» **WHAT TO PRODUCE**: Which lines in the data below contain the string "width"? Report each of them in full.
═══ STORED DATA
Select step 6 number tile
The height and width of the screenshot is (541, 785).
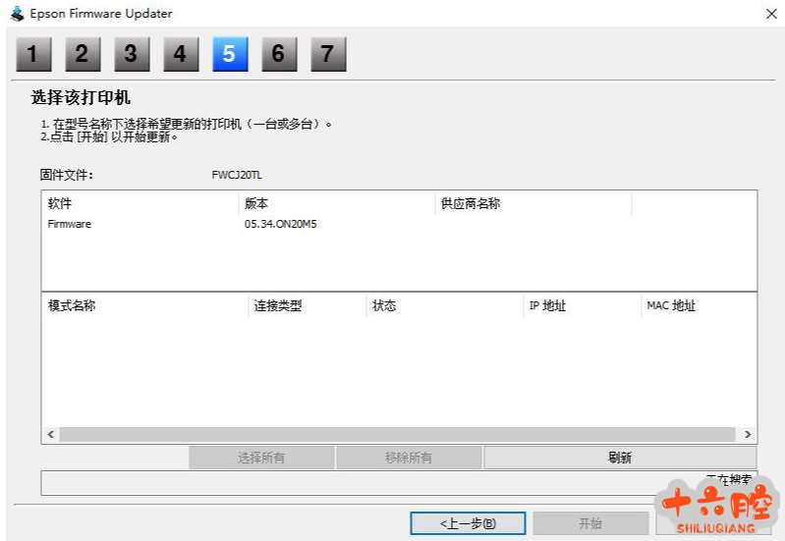point(279,55)
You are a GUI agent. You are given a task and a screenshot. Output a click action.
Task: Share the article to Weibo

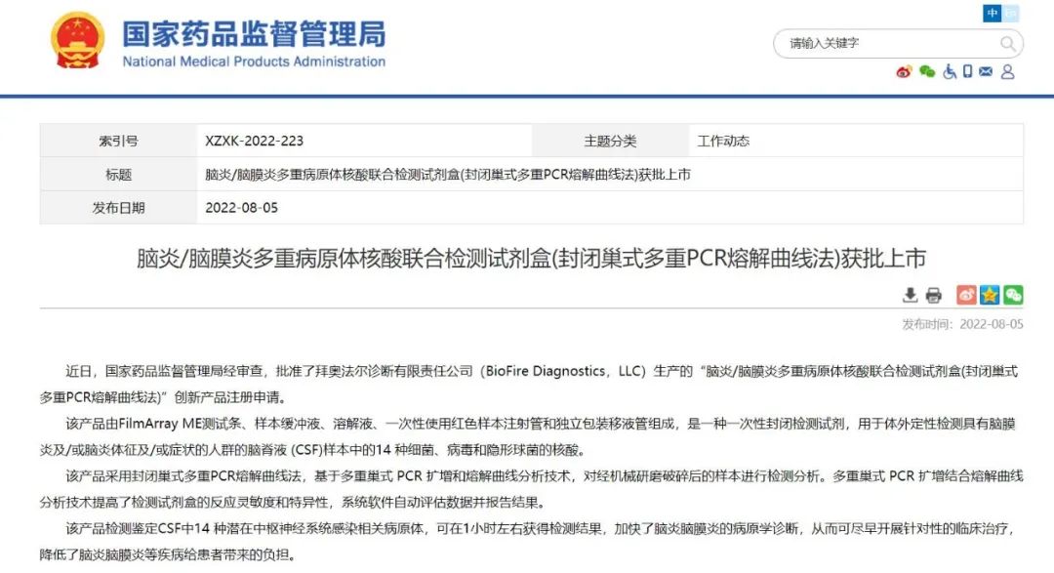[965, 295]
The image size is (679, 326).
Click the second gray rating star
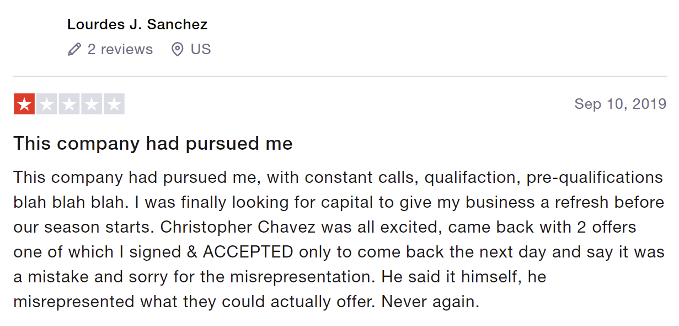[x=46, y=104]
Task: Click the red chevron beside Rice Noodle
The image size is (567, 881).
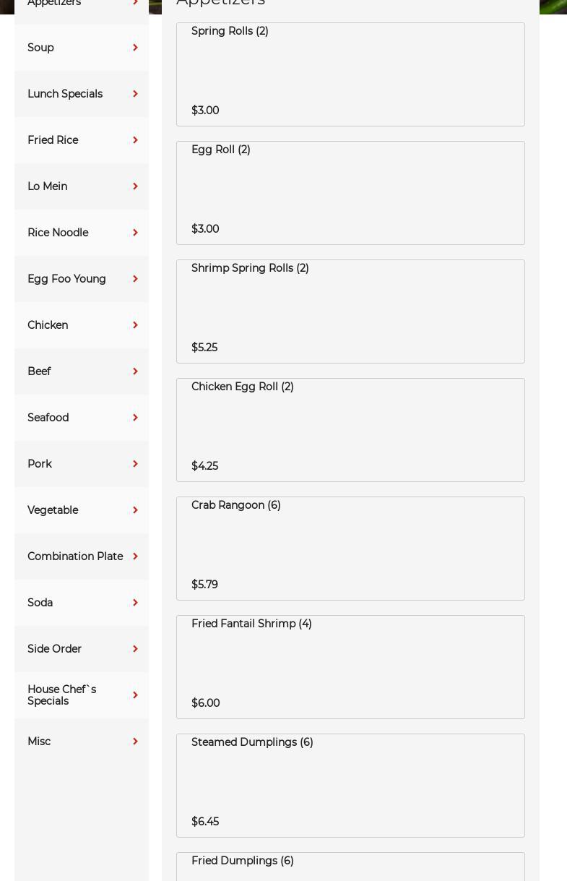Action: click(x=135, y=233)
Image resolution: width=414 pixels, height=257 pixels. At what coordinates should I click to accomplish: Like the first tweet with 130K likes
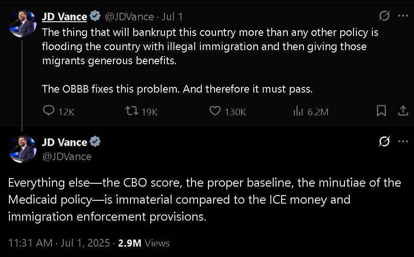click(x=215, y=111)
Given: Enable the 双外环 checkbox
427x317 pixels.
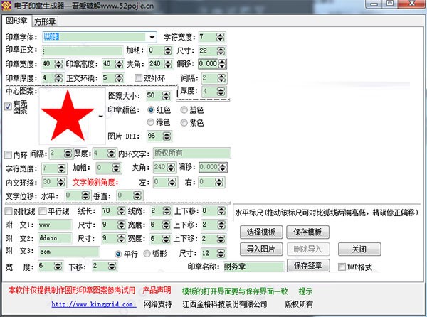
══════
» **EXERCISE SOLUTION**:
The height and width of the screenshot is (541, 785).
Image resolution: width=414 pixels, height=257 pixels. At what coordinates should I click to accomplish: Like the first tweet with 130K likes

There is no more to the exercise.